In Germany, some politicians have proposed raising the sales tax on meat products to fund better livestock living conditions. A poll for the Funke media group showed a majority of Germans, or 56.4 per cent, backed the measure, with more than a third calling it “very positive” and some 82 per cent of voters for the environmentalist Greens in favour.

Similar proposals have been introduced in Denmark and Sweden since 2016, Fitch Solutions said.

Goldsmiths, University of London, announced on Monday that it’ll stop selling beef on campus as part of a push to combat climate change. The decision was met with opposition from Britain’s National Farmers Union, which said it was “overly simplistic” to single out one food product as a response to global warming.

Taxes on meat and sugar have long been controversial. Shortly after coming into office in July, Prime Minister Boris Johnson suggested he would abolish the UK’s tax on sugary drinks and said there there are better ways to address obesity.

Fitch said prices of pork and beef in Western Europe are relatively low, so any added tax would have to cause a big change in retail prices to change customer buying habits.
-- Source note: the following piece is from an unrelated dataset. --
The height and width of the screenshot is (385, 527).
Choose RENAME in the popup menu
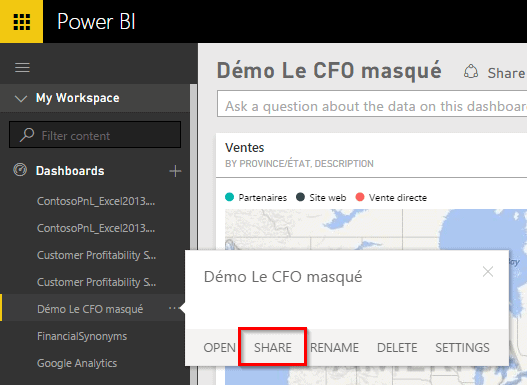tap(334, 347)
The loudest argument against meat at the moment is not based on health but climate change. In a report this month, the United Nations said agriculture, forestry and other land use contributes about a quarter of greenhouse emissions.

As Australians become increasingly overweight or obese, a novel solution recently introduced by the UK is being floated.

The meat industry has also been under fire after studies linked eating too much red and processed meat to illnesses ranging from heart disease to cancer.

Fitch Solutions linked these concerns to the health issues that prompted the sugar tax saying, “A meat tax could therefore emerge as a policy sibling to the sugar tax, supported on the basis that meat does play a role in a balanced diet but over-consumption is a public health issue.”